Wood
Motto: Tutus in Undis
Origin of Name: French
Clan Lands: North Esk, Largo Bay & Angus
History
The erroneous notion that clans are Highland groups and families are Lowland units is very much a Victorian one. In fact, the terms are interchangeable, and many a Lowland laird has held from the Lyon Court the title “Chief of the Name and Arms”. This is true of the Woods.
The Old English name Wood (also Wod, Vod, Yod, Wode, Woode, Woods, Voud and other variations) may well derive from the Norman French de Vosco, or de Bosco (modern French Dubois or just Bois), meaning “of the wood” (occupational names of people crafting in wood being typically Wright, Wheelwright etc., Carpenter, Arrowsmith, Carver, Cooper, Sawyer and many others). Gaelic forms incorporating “Coill” also took the English translation over time. Among the Wood families that moved into southern Scotland – some say with King David I – were the Woods of Bonnytoun in Angus. They held extensive lands in that district as well as Kincardineshire, Perthshire and elsewhere.
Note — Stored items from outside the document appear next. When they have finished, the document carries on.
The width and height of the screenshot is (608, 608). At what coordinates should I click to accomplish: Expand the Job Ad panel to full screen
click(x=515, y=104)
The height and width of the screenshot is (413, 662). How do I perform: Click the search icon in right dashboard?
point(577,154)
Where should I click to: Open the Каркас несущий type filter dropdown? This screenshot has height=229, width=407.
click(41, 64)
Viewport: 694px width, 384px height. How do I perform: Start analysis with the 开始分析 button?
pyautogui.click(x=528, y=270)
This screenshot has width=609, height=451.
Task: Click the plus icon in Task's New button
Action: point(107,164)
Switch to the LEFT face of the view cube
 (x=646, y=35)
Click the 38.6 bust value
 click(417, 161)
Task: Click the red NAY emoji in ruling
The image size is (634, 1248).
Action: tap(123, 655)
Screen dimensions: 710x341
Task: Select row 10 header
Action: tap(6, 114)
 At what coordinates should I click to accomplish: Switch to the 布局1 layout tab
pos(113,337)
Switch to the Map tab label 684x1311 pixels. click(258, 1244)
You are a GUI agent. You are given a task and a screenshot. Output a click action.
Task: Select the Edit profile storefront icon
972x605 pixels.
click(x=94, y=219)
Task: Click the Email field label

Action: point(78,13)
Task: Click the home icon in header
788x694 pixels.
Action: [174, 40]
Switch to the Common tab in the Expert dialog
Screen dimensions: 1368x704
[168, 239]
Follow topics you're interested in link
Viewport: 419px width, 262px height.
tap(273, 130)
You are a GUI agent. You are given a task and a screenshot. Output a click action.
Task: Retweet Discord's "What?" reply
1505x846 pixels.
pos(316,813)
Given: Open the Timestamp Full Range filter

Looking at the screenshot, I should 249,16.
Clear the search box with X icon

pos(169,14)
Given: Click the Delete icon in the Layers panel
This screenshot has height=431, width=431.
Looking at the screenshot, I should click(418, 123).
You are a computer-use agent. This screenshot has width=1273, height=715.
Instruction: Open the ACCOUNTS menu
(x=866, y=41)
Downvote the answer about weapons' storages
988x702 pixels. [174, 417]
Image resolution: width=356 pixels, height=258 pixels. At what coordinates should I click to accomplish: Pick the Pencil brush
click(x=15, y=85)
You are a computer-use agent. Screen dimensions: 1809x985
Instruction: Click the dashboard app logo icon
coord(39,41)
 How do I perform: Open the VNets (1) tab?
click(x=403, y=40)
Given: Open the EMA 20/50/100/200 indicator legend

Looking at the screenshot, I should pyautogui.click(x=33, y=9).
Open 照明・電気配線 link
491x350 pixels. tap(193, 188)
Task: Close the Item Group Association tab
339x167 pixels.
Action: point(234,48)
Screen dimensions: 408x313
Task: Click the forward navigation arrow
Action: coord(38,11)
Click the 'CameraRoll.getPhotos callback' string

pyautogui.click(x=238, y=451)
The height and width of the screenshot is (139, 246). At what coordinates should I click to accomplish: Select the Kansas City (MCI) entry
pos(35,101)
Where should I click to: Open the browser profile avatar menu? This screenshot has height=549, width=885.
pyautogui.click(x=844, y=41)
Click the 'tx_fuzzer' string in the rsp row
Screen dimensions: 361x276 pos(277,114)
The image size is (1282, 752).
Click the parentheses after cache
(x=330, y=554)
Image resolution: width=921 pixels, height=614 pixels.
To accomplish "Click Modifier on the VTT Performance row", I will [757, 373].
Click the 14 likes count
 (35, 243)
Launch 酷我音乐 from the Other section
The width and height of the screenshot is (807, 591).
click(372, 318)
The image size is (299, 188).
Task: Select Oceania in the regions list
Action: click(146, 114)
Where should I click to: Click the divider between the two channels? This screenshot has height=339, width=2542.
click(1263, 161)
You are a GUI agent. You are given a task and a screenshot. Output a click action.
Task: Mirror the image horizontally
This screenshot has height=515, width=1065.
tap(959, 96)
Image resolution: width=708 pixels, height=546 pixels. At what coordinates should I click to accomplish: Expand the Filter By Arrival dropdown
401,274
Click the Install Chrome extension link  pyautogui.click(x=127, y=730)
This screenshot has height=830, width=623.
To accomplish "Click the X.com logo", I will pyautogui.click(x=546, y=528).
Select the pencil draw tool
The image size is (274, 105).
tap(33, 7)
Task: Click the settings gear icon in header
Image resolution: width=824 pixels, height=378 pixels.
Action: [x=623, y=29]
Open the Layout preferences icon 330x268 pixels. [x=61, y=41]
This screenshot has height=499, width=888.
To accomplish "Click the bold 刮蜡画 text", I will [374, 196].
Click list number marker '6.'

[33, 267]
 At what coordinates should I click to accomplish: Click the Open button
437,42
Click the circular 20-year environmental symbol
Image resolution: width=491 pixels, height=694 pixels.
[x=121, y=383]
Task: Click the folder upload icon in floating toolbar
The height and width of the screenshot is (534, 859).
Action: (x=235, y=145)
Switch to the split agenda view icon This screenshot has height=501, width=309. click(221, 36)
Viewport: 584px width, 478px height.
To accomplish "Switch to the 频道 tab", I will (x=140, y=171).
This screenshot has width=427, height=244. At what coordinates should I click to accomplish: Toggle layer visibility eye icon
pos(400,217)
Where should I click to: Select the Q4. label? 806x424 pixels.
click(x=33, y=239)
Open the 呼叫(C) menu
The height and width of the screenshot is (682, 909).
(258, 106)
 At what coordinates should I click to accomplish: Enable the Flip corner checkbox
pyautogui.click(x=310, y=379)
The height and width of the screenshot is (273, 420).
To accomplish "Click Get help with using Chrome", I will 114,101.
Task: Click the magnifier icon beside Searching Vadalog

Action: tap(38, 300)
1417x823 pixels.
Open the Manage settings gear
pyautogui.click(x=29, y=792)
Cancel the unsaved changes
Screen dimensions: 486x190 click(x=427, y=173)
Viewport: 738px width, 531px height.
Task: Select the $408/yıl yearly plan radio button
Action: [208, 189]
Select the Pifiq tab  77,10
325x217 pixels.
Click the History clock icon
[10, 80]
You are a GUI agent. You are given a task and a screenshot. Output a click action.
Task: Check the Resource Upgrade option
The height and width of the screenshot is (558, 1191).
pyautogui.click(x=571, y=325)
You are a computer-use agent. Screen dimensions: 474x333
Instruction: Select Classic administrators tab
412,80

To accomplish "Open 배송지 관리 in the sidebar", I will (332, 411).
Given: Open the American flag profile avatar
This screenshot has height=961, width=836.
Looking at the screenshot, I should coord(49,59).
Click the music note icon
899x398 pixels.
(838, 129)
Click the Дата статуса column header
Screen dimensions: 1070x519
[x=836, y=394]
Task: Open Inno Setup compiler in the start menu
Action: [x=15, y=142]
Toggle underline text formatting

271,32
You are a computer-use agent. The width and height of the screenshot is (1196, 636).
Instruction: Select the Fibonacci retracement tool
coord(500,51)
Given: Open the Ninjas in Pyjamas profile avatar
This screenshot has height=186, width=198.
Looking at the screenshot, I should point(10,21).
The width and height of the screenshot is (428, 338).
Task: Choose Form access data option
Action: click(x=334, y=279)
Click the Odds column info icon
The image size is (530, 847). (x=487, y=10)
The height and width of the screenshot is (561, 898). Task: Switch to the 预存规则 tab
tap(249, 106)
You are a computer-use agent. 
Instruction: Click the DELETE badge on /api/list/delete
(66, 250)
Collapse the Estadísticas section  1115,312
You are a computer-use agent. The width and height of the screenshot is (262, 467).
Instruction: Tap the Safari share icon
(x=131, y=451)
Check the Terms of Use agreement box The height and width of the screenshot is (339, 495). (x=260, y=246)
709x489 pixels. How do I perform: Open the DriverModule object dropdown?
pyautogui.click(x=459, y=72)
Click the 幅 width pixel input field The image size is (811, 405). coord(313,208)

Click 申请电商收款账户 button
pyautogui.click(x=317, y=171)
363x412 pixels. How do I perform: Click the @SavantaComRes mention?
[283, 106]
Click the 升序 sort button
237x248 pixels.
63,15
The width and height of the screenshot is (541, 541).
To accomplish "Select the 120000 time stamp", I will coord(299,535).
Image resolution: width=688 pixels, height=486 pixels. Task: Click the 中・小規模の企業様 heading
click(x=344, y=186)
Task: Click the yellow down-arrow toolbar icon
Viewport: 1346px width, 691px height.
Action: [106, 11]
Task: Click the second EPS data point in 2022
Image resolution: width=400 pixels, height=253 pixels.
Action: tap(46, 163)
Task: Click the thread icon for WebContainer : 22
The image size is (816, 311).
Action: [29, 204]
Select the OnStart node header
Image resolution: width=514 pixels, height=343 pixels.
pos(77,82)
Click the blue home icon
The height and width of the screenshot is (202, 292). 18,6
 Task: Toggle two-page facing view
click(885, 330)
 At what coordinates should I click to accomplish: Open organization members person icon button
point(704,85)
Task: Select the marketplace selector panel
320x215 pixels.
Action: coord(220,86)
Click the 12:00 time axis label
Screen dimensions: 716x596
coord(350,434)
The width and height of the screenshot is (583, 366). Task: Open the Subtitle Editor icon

Admiral Sir Andrew Wood Bt., of Largo, Fife, (circa 1455 – 1521) was almost certainly a scion of that ancient clan. He was famous for inflicting many defeats on foreign pirates and privateers as well as squadrons of ships sent by the English government to harass the Scots. His successors built a hospital and school in Fife for their kinsmen named Wood, and were prominent in Scottish history both politically and militarily: they continued to be a significant influence in British politics and were foremost among the thousands of Scots who contributed enormously to the economic and armed expansion of the British Empire well into the 19th century. The main line of Sir Andrew’s descendants is considered by the Court of the Lord Lyon King of Arms to be the chiefly one. The record of succession is complete right down to 1916, when Andrew George Wood died in Mayfair, London, leaving his estate on the border of Wales and Shropshire to his second wife. The Clan Wood Society are, no longer, searching for its Chief. The Lord Lyon last year recognised Timothy Fawcett Wood as Chief of the Name and Arms.